[start of Provided records]

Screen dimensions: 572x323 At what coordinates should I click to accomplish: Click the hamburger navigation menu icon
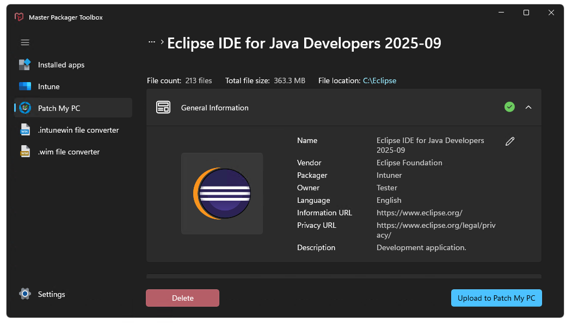coord(25,42)
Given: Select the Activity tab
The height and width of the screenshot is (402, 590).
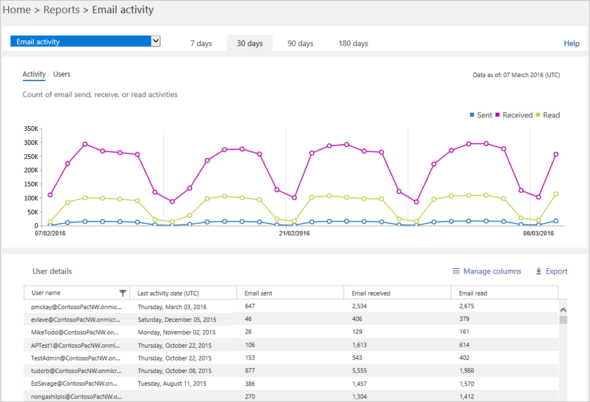Looking at the screenshot, I should click(34, 74).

[end of Provided records]

§ **Task details**
Reproduce every line of the entries above word for word, omitting the pictures.

§ **Answer to this problem**
Screen dimensions: 572x323 At what coordinates should I click to accomplish: Click the hamburger navigation menu icon
coord(25,42)
Given: Select the Activity tab
The height and width of the screenshot is (402, 590).
Looking at the screenshot, I should click(34, 74).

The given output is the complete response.